For users who want to quickly try the inference:

bash
git clone https://github.com/Inception3D/Motion324.git cd Motion324 # 1. Setup environment conda create -n Motion324 python=3.11 conda activate Motion324 pip install -r requirements.txt # Install Hunyuan3D-2.0 components(optional) cd scripts/hy3dgen/texgen/custom_rasterizer python3 setup.py install cd ../../../.. cd scripts/hy3dgen/texgen/differentiable_renderer python3 setup.py install cd ../../../.. # 2. Download pre-trained checkpoints and place in experiments/checkpoints/ # 3. Run inference chmod +x ./scripts/4D_from_existing.sh ./scripts/4D_from_existing.sh ./examples/chili.glb ./examples/chili.mp4 ./examples/chili # Hunyuan needed chmod +x ./scripts/4D_from_video.sh ./scripts/4D_from_video.sh ./examples/tiger.mp4 # 4. Render results # Render output from 4D_from_existing.sh: python scripts/render_results.py -- --output_dir ./examples/chili # Render output from 4D_from_video.sh: python scripts/render_results.py -- --output_dir ./examples/tiger_processed

1. Preparation

Checkpoints

Download: Please download the pre-trained checkpoint from here and place it in experiments/checkpoints/.

Environment Details

Setup up base environment

bash
conda create -n Motion324 python=3.11 conda activate Motion324 pip install -r requirements.txt

The code has been tested with Python 3.11 + Pytorch 2.4.1 + CUDA 12.4.

Setup Hunyuan3D-2.0 Components

bash
# Install custom rasterizer cd scripts/hy3dgen/texgen/custom_rasterizer python3 setup.py install cd ../../../.. # Install differentiable renderer cd scripts/hy3dgen/texgen/differentiable_renderer python3 setup.py install cd ../../../..

Setup Blender

Download and install Blender for 4D asset rendering.

Our results is rendered with blender-4.0.0-linux-x64, using the scripts which is modified from bpy-renderer.

scripts/render_results.py provides basic visualization of results. It supports two modes:

  • Batch mode (default): scans all subdirectories under examples/ and renders each one.
  • Single-directory mode: pass --output_dir to render the output of a specific pipeline run.

Installation steps:

bash
# Download Blender wget https://download.blender.org/release/Blender4.0/blender-4.0.0-linux-x64.tar.xz tar -xf blender-4.0.0-linux-x64.tar.xz # Add Blender to PATH (optional, or use full path in scripts) export PATH=$PATH:$(pwd)/blender-4.0.0-linux-x64

Usage:

bash
# Batch mode — render all results under examples/ python scripts/render_results.py # Single-directory mode — render the output of 4D_from_existing.sh python scripts/render_results.py -- --output_dir ./examples/output # Single-directory mode — render the output of 4D_from_video.sh python scripts/render_results.py -- --output_dir ./examples/tiger_processed/

The rendered video (animation.mp4) is saved inside the specified output directory.

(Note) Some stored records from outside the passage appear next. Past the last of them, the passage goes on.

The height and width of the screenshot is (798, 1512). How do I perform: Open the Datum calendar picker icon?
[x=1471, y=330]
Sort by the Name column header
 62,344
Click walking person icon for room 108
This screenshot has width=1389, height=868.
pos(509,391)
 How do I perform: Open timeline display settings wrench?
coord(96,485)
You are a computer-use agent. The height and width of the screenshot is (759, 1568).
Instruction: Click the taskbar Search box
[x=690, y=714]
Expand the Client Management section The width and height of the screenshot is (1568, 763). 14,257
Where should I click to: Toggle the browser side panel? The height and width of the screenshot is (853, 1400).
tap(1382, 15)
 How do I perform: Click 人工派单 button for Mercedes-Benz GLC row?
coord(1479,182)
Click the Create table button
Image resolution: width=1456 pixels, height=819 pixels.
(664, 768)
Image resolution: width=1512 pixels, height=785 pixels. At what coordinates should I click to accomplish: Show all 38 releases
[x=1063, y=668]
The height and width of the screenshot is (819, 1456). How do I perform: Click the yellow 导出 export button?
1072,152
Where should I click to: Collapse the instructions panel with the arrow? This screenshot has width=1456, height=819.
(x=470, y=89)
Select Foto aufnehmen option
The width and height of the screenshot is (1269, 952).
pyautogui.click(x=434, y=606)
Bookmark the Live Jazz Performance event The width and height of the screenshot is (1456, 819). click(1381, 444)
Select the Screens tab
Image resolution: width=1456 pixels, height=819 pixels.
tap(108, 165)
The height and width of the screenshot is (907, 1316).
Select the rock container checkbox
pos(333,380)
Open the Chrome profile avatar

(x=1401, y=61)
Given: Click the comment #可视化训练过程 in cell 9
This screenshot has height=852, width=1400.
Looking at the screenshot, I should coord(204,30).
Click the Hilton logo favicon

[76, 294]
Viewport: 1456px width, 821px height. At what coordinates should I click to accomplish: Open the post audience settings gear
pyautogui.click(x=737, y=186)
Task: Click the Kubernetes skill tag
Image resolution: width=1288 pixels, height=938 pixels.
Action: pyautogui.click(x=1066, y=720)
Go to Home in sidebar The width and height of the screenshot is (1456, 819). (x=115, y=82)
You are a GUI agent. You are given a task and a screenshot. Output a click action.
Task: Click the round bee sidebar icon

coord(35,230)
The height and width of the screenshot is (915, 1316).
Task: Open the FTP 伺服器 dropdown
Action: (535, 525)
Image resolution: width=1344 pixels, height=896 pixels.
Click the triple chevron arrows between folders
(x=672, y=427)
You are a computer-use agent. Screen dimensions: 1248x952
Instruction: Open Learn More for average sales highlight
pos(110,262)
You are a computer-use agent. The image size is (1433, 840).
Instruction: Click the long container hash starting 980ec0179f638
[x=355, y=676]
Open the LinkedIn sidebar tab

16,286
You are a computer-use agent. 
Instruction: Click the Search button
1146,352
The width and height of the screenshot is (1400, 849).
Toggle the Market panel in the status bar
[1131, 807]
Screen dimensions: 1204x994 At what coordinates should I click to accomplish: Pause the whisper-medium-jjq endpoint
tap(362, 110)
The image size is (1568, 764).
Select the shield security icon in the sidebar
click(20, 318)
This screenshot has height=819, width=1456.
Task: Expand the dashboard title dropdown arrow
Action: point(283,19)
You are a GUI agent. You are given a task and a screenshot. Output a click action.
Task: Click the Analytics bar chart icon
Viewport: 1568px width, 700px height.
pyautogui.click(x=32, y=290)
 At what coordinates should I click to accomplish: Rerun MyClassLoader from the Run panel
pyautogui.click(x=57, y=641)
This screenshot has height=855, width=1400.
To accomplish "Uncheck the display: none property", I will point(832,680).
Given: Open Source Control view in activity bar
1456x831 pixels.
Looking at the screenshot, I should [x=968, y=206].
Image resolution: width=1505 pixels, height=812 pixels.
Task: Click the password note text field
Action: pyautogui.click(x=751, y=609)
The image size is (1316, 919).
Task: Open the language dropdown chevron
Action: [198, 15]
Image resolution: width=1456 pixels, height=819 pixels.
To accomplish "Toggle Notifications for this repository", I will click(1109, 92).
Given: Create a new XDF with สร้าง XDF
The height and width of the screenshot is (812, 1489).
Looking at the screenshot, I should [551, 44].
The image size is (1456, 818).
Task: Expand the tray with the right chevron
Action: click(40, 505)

Note: As we use xformers memory_efficient_attention with flash_attn, the GPU device compute capability needs > 8.0. Otherwise, it would pop up an error. Check your GPU compute capability in CUDA GPUs Page.

Dataset

The Motion80 benchmark and the training dataset is available here.

Update the dataset path in configs/dyscene.yaml:

yaml
training: dataset_path: /path/to/your/dataset train_lst: /path/to/name_list

2. Training

Before training, you need to follow the instructions here to generate the Wandb key file for logging and save it in the configs folder as api_keys.yaml.

Training Command

The default training uses configs/dyscene.yaml:

bash
torchrun --nproc_per_node 8 --nnodes 1 --master_port 12344 train.py --config configs/dyscene.yaml

Training Configuration

Key training parameters in configs/dyscene.yaml:
You can override any config parameter via command line:

bash
torchrun --nproc_per_node 8 --nnodes 1 --master_port 12346 train.py --config configs/dyscene.yaml \ training.batch_size_per_gpu=32

3. Inference

We use rembg for simple background removal from videos.
However, we strongly recommend using SAM2 for best video background removal.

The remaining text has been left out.